Law Professor Ann Althouse satisfies with more of her typically provocative commentary. Apparently Wisconsin granted a marriage license to a transsexual woman (born as a man) and another woman, after an initial bout of confusion:
Because the state prohibits same-sex marriages, Terry and Winstanley’s bid for a quick Milwaukee County Courthouse wedding last week was derailed until a hearing could be convened to investigate, even though County Clerk Mark Ryan accepted their marriage-license application as valid. “They came in and applied just like anyone else would,” said Ryan, who accepted the application after the couple paid the regular $100 fee and swore they were eligible to marry under state law. Ryan said that Terry was able to produce a birth certificate listing the name Ronald and
the gender as male. However, staff in his office thought the couple appeared to be two women – and noticed that Terry had to start over in filling out the form. On the first try, Terry had written “Barbara Lynn Terry” where the form says “Bride.”
There are other facts: Terry is a felon and former rapist and had previously been denied transfer to a women’s prison. Apparently several state courts had held that it’s the sex on the birth certificate that determines your elibility to get married in states where marriage is for heterosexuals-only.
The kicker, as Althouse notes, is that Transsexuals would have been all to happy for this marriage to have been denied. Denying the marriage would have meant that Terry’s sex-change changed her status under the law, divesting her of her male birth sex (Ronald) and changing her (I’m equivocal about what term to use myself) into a female post-operative (Terry).
Right you are, Ann.
As titillating to me is the recent bill in Washington State which would dissolve the marriages of couples that remain childless three years after marrying. After all, if homosexual couples violate morality on grounds that “marriage is between a man and a women for the purpose of raising children,” then if heterosexual themselves can’t bear fruit — well, you get the picture.

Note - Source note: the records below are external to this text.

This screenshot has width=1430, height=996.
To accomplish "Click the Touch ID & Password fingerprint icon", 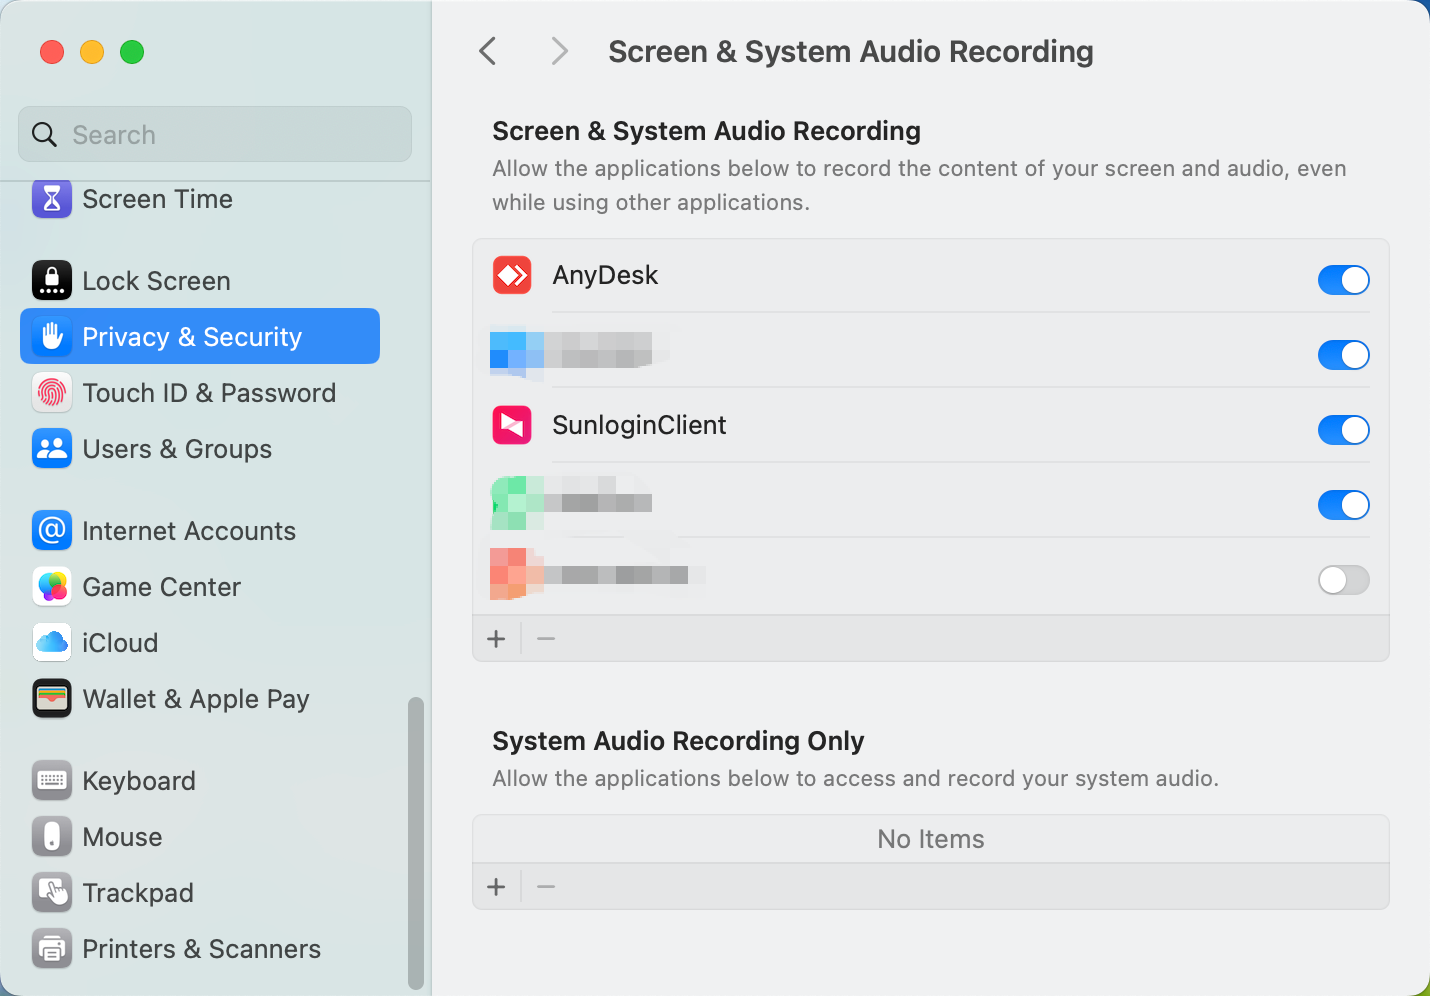I will pos(52,392).
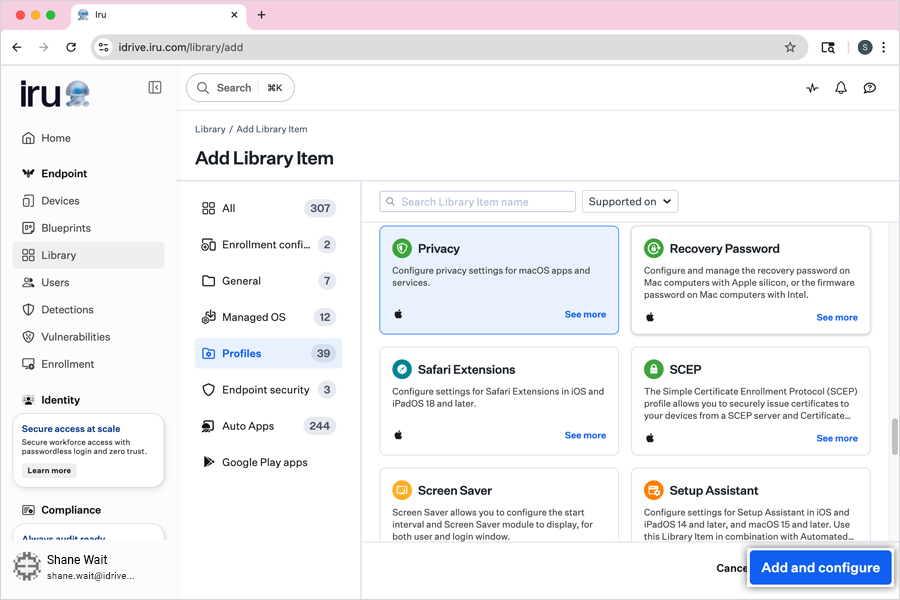
Task: Open the help chat bubble icon
Action: [x=870, y=88]
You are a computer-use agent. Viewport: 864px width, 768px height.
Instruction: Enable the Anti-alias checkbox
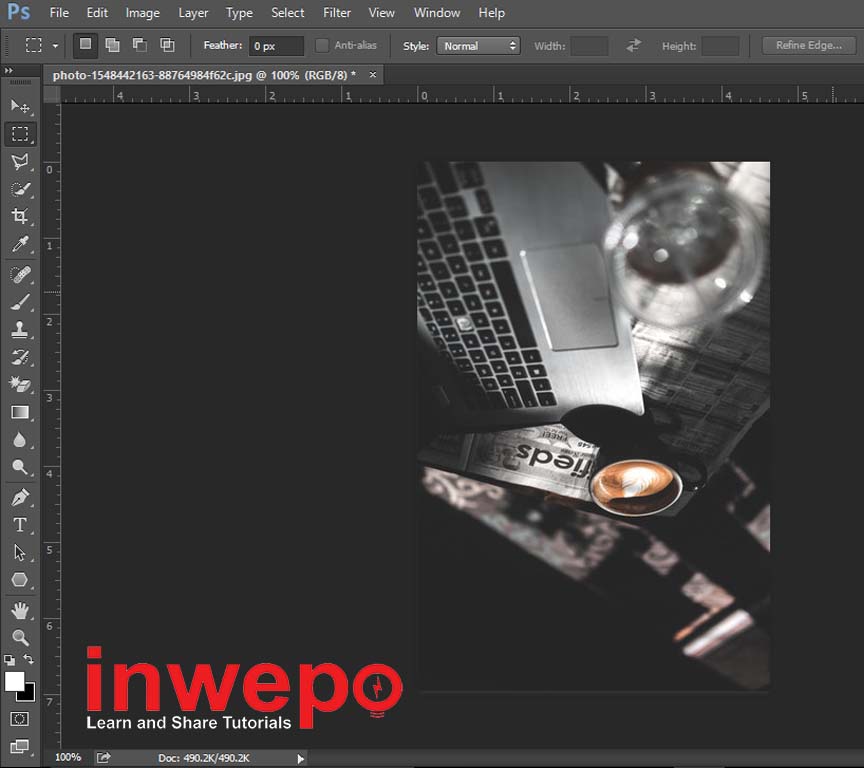[x=322, y=46]
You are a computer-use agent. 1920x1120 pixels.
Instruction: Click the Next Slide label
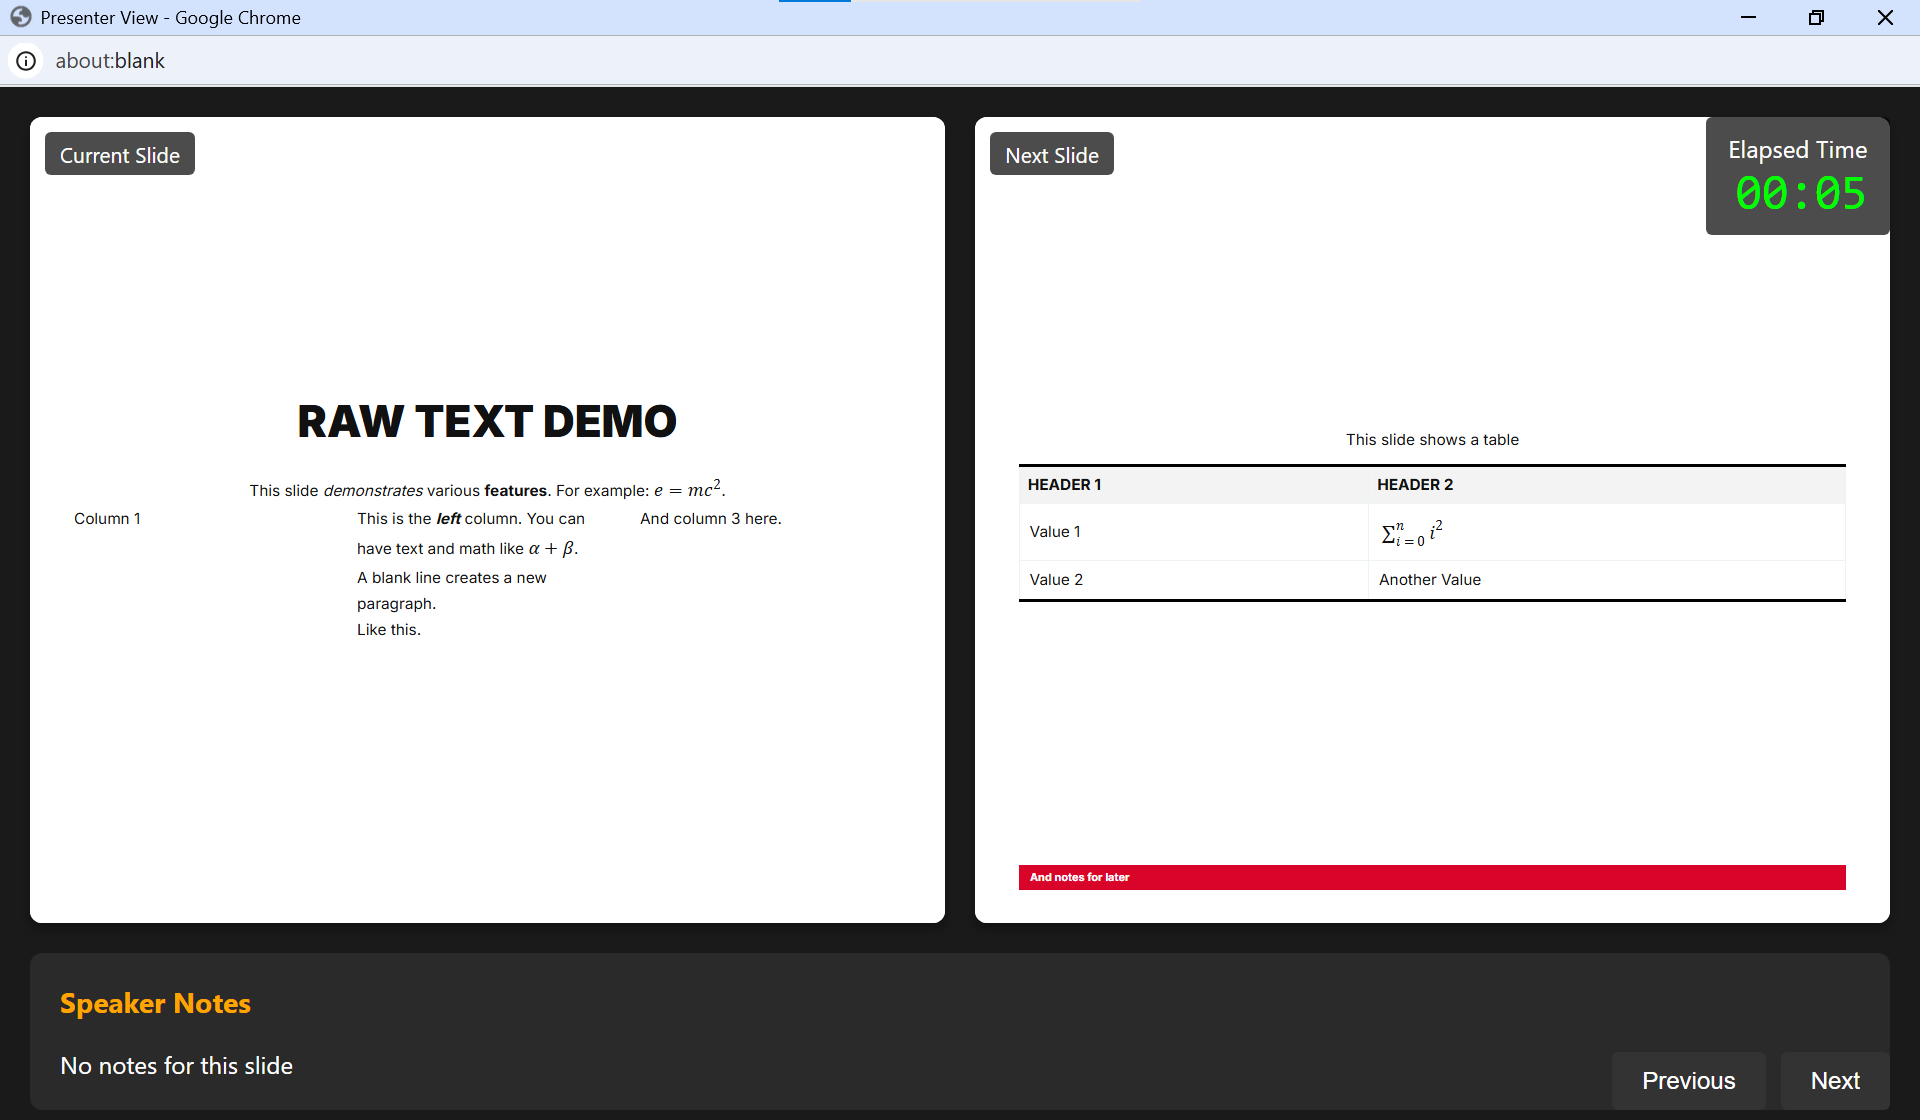[1051, 155]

Likely far more successful, given the shifting popular views on homosexuality, will be the current trend of activists to abandon the fight to legalize “marriage,” and focus instead on lobbying for equal protections for committed homosexual couples. Despite the bill cited above, both Washington state and Rhode Island are at the forefront of this movement. Intriged to see the results and what the public is willing to accept.